ASSIGNMENT → Copy out the entries below in full and exactly.

[Saved entries]
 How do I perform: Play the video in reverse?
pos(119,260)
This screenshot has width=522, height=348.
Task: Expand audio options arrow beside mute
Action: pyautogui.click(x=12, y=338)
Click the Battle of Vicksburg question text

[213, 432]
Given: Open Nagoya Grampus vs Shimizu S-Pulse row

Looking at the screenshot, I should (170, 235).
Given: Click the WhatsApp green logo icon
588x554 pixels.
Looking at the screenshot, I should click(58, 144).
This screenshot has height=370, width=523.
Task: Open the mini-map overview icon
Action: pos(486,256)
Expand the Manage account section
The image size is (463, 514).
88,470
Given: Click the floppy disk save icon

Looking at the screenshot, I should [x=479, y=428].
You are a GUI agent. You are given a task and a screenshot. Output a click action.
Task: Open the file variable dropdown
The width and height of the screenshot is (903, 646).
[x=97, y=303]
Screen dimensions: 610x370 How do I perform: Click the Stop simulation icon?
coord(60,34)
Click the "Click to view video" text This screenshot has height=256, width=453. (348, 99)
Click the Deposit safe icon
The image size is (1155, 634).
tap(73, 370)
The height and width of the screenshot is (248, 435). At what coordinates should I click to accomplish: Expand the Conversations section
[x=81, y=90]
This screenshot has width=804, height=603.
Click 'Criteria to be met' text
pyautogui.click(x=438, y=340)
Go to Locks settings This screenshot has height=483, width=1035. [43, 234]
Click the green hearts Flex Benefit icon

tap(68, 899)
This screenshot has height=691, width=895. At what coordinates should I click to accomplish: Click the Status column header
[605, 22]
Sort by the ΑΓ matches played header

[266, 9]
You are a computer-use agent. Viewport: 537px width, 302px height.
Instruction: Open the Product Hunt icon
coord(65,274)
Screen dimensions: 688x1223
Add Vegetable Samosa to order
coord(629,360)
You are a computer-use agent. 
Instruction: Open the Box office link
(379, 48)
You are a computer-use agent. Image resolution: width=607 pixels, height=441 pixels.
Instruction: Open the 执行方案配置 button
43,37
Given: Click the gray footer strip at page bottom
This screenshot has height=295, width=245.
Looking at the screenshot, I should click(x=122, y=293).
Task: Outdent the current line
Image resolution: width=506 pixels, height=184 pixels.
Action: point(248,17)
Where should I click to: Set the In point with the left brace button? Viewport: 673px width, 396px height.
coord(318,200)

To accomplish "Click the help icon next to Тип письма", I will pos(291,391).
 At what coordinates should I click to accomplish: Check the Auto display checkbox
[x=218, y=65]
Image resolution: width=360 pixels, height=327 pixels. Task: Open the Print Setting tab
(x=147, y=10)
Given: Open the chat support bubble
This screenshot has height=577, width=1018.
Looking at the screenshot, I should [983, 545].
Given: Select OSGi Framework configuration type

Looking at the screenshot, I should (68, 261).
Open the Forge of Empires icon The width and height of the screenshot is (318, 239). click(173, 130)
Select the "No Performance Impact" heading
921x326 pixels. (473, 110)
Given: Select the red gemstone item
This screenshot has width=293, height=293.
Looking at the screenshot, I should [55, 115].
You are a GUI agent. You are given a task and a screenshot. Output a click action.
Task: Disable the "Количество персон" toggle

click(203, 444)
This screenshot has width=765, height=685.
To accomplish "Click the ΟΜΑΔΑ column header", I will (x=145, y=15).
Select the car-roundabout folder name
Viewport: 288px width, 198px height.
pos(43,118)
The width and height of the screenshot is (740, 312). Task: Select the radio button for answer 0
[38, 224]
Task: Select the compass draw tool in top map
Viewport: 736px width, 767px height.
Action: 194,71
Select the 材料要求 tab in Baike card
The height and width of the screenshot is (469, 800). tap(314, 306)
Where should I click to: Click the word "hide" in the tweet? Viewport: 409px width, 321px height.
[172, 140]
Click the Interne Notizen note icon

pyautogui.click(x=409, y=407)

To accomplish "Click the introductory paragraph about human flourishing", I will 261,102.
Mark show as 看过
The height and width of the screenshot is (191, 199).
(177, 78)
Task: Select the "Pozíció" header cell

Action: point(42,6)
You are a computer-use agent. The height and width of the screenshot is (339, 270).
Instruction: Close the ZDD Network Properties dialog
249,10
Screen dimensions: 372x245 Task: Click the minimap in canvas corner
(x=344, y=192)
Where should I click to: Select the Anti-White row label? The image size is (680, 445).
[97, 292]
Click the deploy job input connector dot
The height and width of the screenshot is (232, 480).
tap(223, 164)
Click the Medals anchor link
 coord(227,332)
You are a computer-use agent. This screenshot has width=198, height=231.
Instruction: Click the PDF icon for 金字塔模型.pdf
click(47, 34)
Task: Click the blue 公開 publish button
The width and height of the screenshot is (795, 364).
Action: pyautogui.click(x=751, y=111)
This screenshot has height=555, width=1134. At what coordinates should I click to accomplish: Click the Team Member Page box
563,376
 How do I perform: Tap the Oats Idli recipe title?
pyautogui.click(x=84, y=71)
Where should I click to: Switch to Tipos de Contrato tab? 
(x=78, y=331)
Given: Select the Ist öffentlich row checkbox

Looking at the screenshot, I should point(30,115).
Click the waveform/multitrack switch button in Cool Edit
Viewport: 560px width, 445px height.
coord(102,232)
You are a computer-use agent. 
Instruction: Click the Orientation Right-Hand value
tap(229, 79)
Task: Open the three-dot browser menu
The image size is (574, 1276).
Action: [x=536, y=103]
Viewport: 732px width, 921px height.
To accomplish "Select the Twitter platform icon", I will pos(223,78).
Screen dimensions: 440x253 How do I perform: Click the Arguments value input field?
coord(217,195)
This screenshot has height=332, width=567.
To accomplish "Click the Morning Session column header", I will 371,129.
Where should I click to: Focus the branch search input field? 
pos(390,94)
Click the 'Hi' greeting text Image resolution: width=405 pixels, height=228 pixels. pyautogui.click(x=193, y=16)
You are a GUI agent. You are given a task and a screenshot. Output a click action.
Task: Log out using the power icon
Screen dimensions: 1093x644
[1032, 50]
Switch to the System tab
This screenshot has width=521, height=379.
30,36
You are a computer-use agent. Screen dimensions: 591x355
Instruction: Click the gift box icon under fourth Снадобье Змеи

SOLUTION FOR THIS TASK →
 How do I perform: Play the video in reverse?
pos(119,260)
This screenshot has width=522, height=348.
Task: Expand audio options arrow beside mute
Action: pyautogui.click(x=12, y=338)
Click the Battle of Vicksburg question text

[213, 432]
Given: Open Nagoya Grampus vs Shimizu S-Pulse row

Looking at the screenshot, I should (170, 235).
Given: Click the WhatsApp green logo icon
588x554 pixels.
Looking at the screenshot, I should click(58, 144).
This screenshot has height=370, width=523.
Task: Open the mini-map overview icon
Action: pos(486,256)
Expand the Manage account section
The image size is (463, 514).
88,470
Given: Click the floppy disk save icon

Looking at the screenshot, I should [x=479, y=428].
You are a GUI agent. You are given a task and a screenshot. Output a click action.
Task: Open the file variable dropdown
The width and height of the screenshot is (903, 646).
[x=97, y=303]
Screen dimensions: 610x370 How do I perform: Click the Stop simulation icon?
coord(60,34)
Click the "Click to view video" text This screenshot has height=256, width=453. (348, 99)
Click the Deposit safe icon
The image size is (1155, 634).
tap(73, 370)
The height and width of the screenshot is (248, 435). At what coordinates should I click to accomplish: Expand the Conversations section
[x=81, y=90]
This screenshot has width=804, height=603.
Click 'Criteria to be met' text
pyautogui.click(x=438, y=340)
Go to Locks settings This screenshot has height=483, width=1035. [43, 234]
Click the green hearts Flex Benefit icon

tap(68, 899)
This screenshot has height=691, width=895. At what coordinates should I click to accomplish: Click the Status column header
[605, 22]
Sort by the ΑΓ matches played header

[266, 9]
You are a computer-use agent. Viewport: 537px width, 302px height.
Instruction: Open the Product Hunt icon
coord(65,274)
Screen dimensions: 688x1223
Add Vegetable Samosa to order
coord(629,360)
You are a computer-use agent. 
Instruction: Open the Box office link
(379, 48)
You are a computer-use agent. Image resolution: width=607 pixels, height=441 pixels.
Instruction: Open the 执行方案配置 button
43,37
Given: Click the gray footer strip at page bottom
This screenshot has height=295, width=245.
Looking at the screenshot, I should click(x=122, y=293).
Task: Outdent the current line
Image resolution: width=506 pixels, height=184 pixels.
Action: point(248,17)
Where should I click to: Set the In point with the left brace button? Viewport: 673px width, 396px height.
coord(318,200)

To accomplish "Click the help icon next to Тип письма", I will pos(291,391).
 At what coordinates should I click to accomplish: Check the Auto display checkbox
[x=218, y=65]
Image resolution: width=360 pixels, height=327 pixels. Task: Open the Print Setting tab
(x=147, y=10)
Given: Open the chat support bubble
This screenshot has height=577, width=1018.
Looking at the screenshot, I should [983, 545].
Given: Select OSGi Framework configuration type

Looking at the screenshot, I should (68, 261).
Open the Forge of Empires icon The width and height of the screenshot is (318, 239). click(173, 130)
Select the "No Performance Impact" heading
921x326 pixels. (473, 110)
Given: Select the red gemstone item
This screenshot has width=293, height=293.
Looking at the screenshot, I should [55, 115].
You are a GUI agent. You are given a task and a screenshot. Output a click action.
Task: Disable the "Количество персон" toggle

click(203, 444)
This screenshot has width=765, height=685.
To accomplish "Click the ΟΜΑΔΑ column header", I will (x=145, y=15).
Select the car-roundabout folder name
Viewport: 288px width, 198px height.
pos(43,118)
The width and height of the screenshot is (740, 312). Task: Select the radio button for answer 0
[38, 224]
Task: Select the compass draw tool in top map
Viewport: 736px width, 767px height.
Action: 194,71
Select the 材料要求 tab in Baike card
The height and width of the screenshot is (469, 800). tap(314, 306)
Where should I click to: Click the word "hide" in the tweet? Viewport: 409px width, 321px height.
[172, 140]
Click the Interne Notizen note icon

pyautogui.click(x=409, y=407)

To accomplish "Click the introductory paragraph about human flourishing", I will 261,102.
Mark show as 看过
The height and width of the screenshot is (191, 199).
(177, 78)
Task: Select the "Pozíció" header cell

Action: point(42,6)
You are a computer-use agent. The height and width of the screenshot is (339, 270).
Instruction: Close the ZDD Network Properties dialog
249,10
Screen dimensions: 372x245 Task: Click the minimap in canvas corner
(x=344, y=192)
Where should I click to: Select the Anti-White row label? The image size is (680, 445).
[97, 292]
Click the deploy job input connector dot
The height and width of the screenshot is (232, 480).
tap(223, 164)
Click the Medals anchor link
 coord(227,332)
You are a computer-use agent. This screenshot has width=198, height=231.
Instruction: Click the PDF icon for 金字塔模型.pdf
click(47, 34)
Task: Click the blue 公開 publish button
The width and height of the screenshot is (795, 364).
Action: pyautogui.click(x=751, y=111)
This screenshot has height=555, width=1134. At what coordinates should I click to accomplish: Click the Team Member Page box
563,376
 How do I perform: Tap the Oats Idli recipe title?
pyautogui.click(x=84, y=71)
Where should I click to: Switch to Tipos de Contrato tab? 
(x=78, y=331)
Given: Select the Ist öffentlich row checkbox

Looking at the screenshot, I should point(30,115).
Click the waveform/multitrack switch button in Cool Edit
Viewport: 560px width, 445px height.
coord(102,232)
You are a computer-use agent. 
Instruction: Click the Orientation Right-Hand value
tap(229, 79)
Task: Open the three-dot browser menu
The image size is (574, 1276).
Action: [x=536, y=103]
Viewport: 732px width, 921px height.
To accomplish "Select the Twitter platform icon", I will pos(223,78).
Screen dimensions: 440x253 How do I perform: Click the Arguments value input field?
coord(217,195)
This screenshot has height=332, width=567.
To accomplish "Click the Morning Session column header", I will 371,129.
Where should I click to: Focus the branch search input field? 
pos(390,94)
Click the 'Hi' greeting text Image resolution: width=405 pixels, height=228 pixels. pyautogui.click(x=193, y=16)
You are a GUI agent. You are given a task and a screenshot. Output a click action.
Task: Log out using the power icon
Screen dimensions: 1093x644
[1032, 50]
Switch to the System tab
This screenshot has width=521, height=379.
30,36
You are a computer-use agent. Screen dimensions: 591x355
Instruction: Click the gift box icon under fourth Снадобье Змеи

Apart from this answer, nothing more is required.